Toutefois, cette formulation présidentielle risque d’accentuer des tensions déjà vives. À Bamako comme à Niamey, le discours officiel s’est bâti sur la dénonciation d’une présence française jugée intrusive, voire néocoloniale. Chaque intervention élyséenne empreinte de reproches vient, de fait, alimenter la rhétorique souverainiste portée par les dirigeants actuels, tels que les colonels Assimi Goïta, Ibrahim Traoré et Abdourahamane Tiani. Les chancelleries européennes, qui suivent attentivement cette évolution, craignent qu’une telle prise de position ne complique leurs propres canaux de communication, déjà fragiles, avec les capitales sahéliennes.

L’Alliance des États du Sahel face au désengagement français

Depuis la création de l’Alliance des États du Sahel (AES) en septembre 2023, transformée en confédération en juillet 2024, les trois régimes militaires ont accéléré leur réorientation diplomatique.

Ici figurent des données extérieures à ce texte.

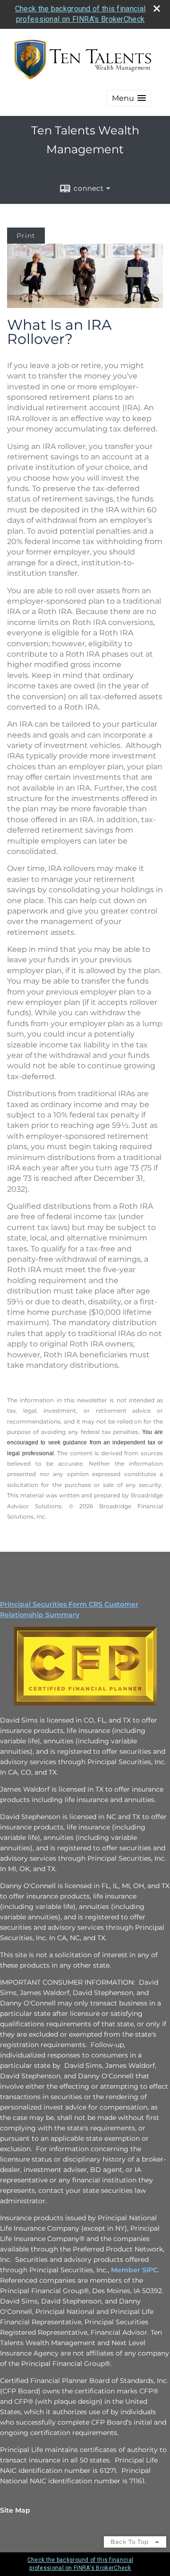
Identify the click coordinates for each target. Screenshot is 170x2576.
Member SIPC (133, 2270)
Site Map (15, 2510)
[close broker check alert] (157, 8)
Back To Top (130, 2541)
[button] (129, 98)
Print (26, 235)
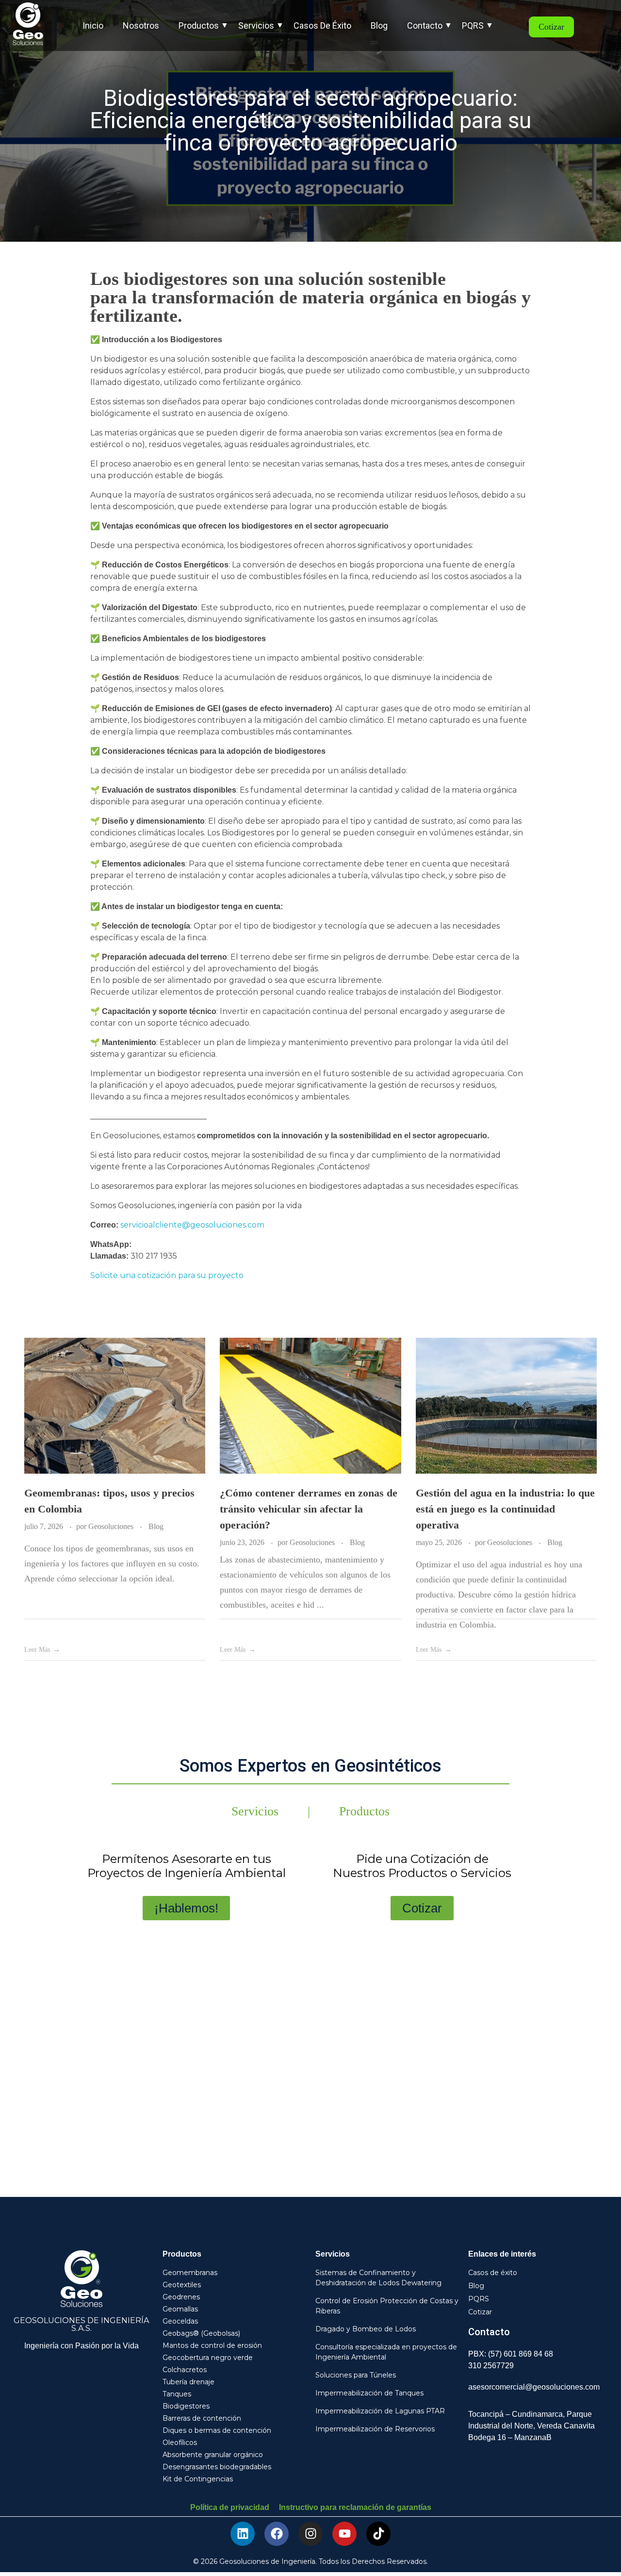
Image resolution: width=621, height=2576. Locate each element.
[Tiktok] (378, 2534)
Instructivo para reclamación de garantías (355, 2507)
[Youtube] (344, 2534)
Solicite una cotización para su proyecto (167, 1275)
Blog (155, 1526)
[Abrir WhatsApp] (596, 2551)
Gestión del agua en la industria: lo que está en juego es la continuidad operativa (505, 1509)
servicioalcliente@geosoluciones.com (192, 1225)
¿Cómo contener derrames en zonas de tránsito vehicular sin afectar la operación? (308, 1509)
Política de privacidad (229, 2507)
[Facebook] (276, 2534)
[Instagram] (310, 2534)
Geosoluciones (111, 1526)
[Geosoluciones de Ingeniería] (33, 23)
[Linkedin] (242, 2534)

Le retrait de la Communauté économique des États de l’Afrique de l’Ouest (CEDEAO), le rapprochement avec Moscou via l’Africa Corps (successeur de Wagner), et l’ouverture vers Ankara et Téhéran, illustrent un repositionnement géopolitique rapide de Bamako, Ouagadougou et Niamey. La France, qui conservait une influence économique notable à travers le franc CFA et des entreprises comme Orange, TotalEnergies ou Eramet, voit ses leviers d’action se réduire considérablement.

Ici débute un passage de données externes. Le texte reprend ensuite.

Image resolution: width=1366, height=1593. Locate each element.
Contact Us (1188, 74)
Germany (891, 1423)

Concrètement, l’annonce du départ des dernières troupes françaises du Tchad et du Sénégal fin 2024 marque l’achèvement du repli militaire de Paris sur la façade sahélo-saharienne. Le dispositif français en Afrique de l’Ouest, qui comptait plus de 5 000 hommes en 2020, se limite désormais à une empreinte résiduelle, principalement axée sur la formation et le renseignement. Cette contraction redéfinit en profondeur le modèle d’influence française, longtemps fondé sur la projection de force.

Une rhétorique à double tranchant pour Paris

En évoquant publiquement l’ingratitude des partenaires africains, Emmanuel Macron s’expose au risque d’alimenter une lecture postcoloniale, déjà largement adoptée par les opinions publiques sahéliennes, notamment les jeunes et les populations urbaines. Le terme renvoie, consciemment ou non, à une grammaire paternaliste que l’exécutif français s’était pourtant efforcé de déconstruire depuis le discours de Ouagadougou de novembre 2017. Le contraste entre les promesses initiales de renouvellement de la relation franco-africaine et le constat actuel de rupture est aujourd’hui frappant.

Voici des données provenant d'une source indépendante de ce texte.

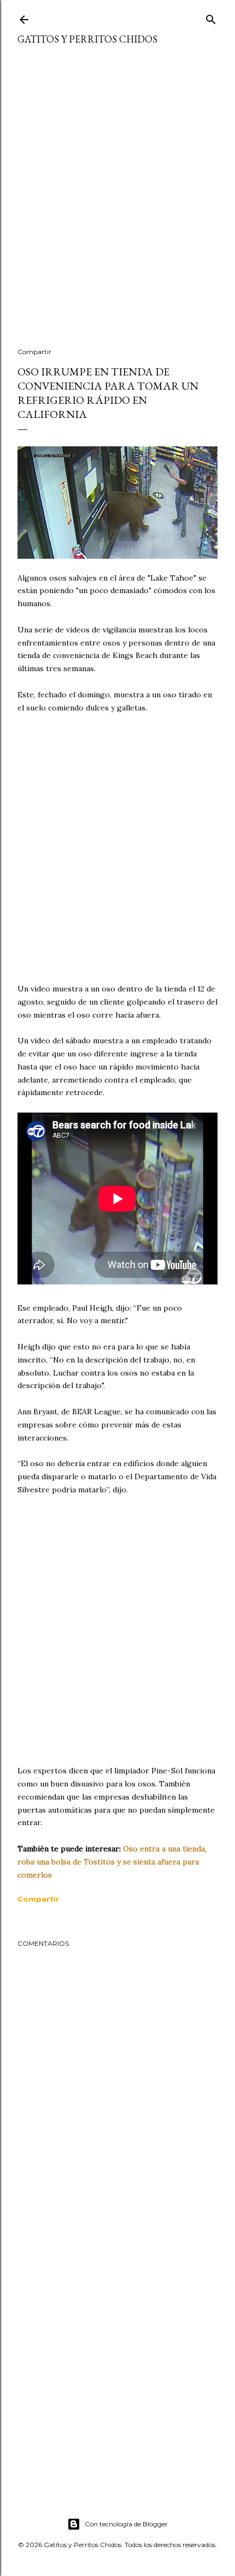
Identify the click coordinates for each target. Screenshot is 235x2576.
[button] (38, 1898)
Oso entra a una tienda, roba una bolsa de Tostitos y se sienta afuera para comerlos (112, 1862)
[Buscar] (211, 17)
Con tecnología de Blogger (126, 2524)
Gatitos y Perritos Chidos (87, 39)
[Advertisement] (117, 203)
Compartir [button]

Par ailleurs, cette déclaration présidentielle intervient à un moment où Paris cherche à recomposer son partenariat africain autour d’États jugés plus stables, du Maroc à la Côte d’Ivoire, en passant par le Bénin et la Mauritanie. Cette stratégie de contournement du Sahel exige une parole publique mesurée, sous peine de contaminer l’ensemble du spectre relationnel. Plusieurs diplomates africains, y compris dans des pays alliés, expriment en privé leur malaise face à un registre jugé trop personnel.

À Dakar, Abidjan ou Nouakchott, la séquence est suivie avec attention, tant elle illustre la difficulté pour la France de clore un chapitre sans raviver d’anciennes plaies. La question demeure : comment Paris peut-il restaurer une crédibilité d’écoute sur le continent tout en assumant un bilan sahélien qu’il estime injustement perçu ? Cette étape marque une nouvelle phase dans la liquidation symbolique du dossier sahélien français.